**WHAT YOU SHOULD DO:** The lines of the records that include "summary" should all be copied.

**THE INPUT:**
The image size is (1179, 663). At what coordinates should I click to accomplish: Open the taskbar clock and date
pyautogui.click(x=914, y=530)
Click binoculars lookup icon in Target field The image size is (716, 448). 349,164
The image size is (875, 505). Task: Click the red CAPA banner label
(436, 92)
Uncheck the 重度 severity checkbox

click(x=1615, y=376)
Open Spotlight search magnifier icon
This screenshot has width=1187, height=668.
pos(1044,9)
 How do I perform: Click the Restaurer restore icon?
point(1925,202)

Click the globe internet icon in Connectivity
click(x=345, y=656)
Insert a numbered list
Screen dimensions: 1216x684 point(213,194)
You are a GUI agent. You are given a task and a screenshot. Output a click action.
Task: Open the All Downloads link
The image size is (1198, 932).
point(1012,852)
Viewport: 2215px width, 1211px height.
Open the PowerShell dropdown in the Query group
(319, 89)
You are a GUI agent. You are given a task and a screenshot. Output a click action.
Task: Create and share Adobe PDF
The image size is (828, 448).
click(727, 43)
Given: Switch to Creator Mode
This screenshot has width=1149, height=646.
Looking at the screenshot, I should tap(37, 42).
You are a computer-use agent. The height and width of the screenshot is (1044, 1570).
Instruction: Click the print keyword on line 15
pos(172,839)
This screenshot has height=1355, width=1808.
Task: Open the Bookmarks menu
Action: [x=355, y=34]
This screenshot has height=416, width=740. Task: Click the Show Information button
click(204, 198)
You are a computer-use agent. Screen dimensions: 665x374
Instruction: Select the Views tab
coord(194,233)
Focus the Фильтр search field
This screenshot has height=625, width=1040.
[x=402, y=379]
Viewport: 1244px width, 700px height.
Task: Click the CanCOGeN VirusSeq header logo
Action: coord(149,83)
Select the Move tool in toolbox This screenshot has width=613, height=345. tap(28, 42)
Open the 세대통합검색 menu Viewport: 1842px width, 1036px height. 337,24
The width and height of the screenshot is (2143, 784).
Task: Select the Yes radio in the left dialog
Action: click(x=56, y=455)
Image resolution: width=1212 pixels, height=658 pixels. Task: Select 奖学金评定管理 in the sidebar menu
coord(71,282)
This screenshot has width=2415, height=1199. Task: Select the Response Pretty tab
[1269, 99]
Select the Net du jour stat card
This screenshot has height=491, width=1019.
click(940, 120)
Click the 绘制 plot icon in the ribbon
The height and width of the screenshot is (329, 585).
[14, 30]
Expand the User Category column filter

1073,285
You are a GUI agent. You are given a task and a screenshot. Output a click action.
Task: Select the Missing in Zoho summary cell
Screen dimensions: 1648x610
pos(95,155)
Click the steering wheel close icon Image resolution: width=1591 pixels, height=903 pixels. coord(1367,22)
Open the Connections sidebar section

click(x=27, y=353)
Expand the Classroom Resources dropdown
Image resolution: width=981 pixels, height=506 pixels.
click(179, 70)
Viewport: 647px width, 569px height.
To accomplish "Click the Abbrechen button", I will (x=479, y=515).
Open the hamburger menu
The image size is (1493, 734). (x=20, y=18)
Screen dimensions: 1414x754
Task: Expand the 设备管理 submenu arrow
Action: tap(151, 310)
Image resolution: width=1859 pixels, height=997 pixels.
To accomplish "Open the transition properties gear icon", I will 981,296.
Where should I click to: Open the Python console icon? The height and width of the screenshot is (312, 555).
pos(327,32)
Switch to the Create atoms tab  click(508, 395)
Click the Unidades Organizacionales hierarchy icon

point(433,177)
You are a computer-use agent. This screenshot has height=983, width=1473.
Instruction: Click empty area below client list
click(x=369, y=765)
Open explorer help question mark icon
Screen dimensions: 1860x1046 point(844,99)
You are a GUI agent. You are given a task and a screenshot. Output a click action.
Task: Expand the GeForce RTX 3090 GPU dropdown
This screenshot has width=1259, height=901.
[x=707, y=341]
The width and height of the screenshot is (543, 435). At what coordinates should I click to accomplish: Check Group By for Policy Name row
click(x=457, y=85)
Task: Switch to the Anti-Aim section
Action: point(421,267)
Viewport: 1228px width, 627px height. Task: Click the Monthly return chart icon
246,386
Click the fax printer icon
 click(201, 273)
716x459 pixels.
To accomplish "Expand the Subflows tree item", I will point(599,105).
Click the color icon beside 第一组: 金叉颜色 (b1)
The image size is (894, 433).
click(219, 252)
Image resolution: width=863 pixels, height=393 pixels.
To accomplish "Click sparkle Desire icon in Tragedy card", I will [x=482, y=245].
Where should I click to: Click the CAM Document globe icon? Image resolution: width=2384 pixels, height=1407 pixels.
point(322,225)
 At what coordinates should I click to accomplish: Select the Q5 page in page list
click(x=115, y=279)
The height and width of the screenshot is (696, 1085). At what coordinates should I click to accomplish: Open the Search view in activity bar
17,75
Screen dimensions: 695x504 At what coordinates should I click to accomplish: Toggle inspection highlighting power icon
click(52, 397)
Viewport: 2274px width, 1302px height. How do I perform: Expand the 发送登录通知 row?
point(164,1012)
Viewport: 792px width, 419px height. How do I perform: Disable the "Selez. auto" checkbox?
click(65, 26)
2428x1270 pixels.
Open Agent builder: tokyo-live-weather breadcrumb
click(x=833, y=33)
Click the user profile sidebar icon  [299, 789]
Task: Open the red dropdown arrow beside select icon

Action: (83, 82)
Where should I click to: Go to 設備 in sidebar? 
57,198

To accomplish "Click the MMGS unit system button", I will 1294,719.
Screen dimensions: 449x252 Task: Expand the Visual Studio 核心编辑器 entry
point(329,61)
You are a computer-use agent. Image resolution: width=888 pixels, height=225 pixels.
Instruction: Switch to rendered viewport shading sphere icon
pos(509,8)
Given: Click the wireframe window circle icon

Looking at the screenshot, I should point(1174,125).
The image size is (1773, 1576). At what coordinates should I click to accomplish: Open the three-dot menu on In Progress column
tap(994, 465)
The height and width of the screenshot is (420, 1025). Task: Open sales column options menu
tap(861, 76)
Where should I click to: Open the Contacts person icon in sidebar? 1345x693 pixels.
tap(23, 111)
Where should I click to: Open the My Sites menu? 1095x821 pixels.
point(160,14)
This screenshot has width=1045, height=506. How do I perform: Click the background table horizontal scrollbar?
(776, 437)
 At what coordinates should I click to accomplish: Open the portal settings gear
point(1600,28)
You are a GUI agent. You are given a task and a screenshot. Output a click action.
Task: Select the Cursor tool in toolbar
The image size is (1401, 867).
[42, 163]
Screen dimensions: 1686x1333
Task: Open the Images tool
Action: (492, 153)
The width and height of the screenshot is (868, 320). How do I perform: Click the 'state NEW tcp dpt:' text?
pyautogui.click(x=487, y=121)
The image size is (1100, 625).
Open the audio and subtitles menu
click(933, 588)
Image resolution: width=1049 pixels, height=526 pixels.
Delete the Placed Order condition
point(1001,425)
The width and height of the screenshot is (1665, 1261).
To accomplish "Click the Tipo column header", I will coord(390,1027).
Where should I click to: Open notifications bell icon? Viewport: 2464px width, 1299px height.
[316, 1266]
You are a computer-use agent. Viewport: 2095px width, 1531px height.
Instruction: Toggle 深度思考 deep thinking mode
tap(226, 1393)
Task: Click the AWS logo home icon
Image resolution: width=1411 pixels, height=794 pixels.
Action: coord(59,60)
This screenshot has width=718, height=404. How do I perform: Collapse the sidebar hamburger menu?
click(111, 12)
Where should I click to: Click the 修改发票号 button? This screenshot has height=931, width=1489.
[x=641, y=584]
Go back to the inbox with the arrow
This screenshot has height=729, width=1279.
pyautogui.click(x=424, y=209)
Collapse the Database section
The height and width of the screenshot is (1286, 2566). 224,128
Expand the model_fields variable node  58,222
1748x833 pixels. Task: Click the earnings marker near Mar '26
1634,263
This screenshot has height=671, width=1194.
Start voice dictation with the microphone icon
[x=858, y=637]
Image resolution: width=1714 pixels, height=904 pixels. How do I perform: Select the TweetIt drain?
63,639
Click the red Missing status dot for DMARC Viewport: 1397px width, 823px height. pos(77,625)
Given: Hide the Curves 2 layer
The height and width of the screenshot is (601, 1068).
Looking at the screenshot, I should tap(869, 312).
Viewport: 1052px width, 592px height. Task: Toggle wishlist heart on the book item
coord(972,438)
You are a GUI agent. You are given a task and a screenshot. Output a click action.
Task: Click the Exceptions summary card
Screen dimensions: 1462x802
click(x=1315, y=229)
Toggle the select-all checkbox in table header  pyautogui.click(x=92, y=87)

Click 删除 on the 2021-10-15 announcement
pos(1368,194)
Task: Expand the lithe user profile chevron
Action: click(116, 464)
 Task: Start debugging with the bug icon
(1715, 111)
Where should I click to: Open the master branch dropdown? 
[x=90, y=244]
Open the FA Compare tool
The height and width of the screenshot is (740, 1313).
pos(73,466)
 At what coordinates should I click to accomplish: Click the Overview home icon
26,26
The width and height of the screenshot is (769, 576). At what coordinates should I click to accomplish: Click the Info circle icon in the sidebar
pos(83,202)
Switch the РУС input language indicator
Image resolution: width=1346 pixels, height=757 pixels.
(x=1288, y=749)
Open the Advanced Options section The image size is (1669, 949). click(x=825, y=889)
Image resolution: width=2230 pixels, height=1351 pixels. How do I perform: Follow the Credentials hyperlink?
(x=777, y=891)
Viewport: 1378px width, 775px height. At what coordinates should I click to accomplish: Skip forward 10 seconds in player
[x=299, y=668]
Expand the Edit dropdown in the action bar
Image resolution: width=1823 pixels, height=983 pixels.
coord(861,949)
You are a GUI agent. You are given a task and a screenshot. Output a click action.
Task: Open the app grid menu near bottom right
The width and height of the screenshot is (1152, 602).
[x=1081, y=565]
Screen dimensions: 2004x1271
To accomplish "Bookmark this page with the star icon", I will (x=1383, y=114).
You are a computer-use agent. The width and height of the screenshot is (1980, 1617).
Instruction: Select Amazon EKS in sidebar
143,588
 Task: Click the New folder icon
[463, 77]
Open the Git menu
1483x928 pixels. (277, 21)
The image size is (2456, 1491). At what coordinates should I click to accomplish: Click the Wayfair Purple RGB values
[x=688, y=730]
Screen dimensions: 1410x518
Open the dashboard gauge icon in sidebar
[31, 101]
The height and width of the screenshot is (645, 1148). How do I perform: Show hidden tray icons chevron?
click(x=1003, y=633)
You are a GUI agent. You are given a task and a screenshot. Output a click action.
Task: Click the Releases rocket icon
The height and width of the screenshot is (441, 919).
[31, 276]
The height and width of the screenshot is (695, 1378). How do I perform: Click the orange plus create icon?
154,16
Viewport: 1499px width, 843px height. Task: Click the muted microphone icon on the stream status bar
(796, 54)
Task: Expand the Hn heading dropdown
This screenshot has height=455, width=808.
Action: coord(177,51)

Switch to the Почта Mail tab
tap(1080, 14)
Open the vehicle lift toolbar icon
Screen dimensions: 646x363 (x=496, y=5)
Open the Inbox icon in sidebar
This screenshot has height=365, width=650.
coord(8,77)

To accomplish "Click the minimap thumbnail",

**SOLUTION TO THE EXERCISE:**
Task: Select the Missing in Zoho summary cell
Task: Click the Exceptions summary card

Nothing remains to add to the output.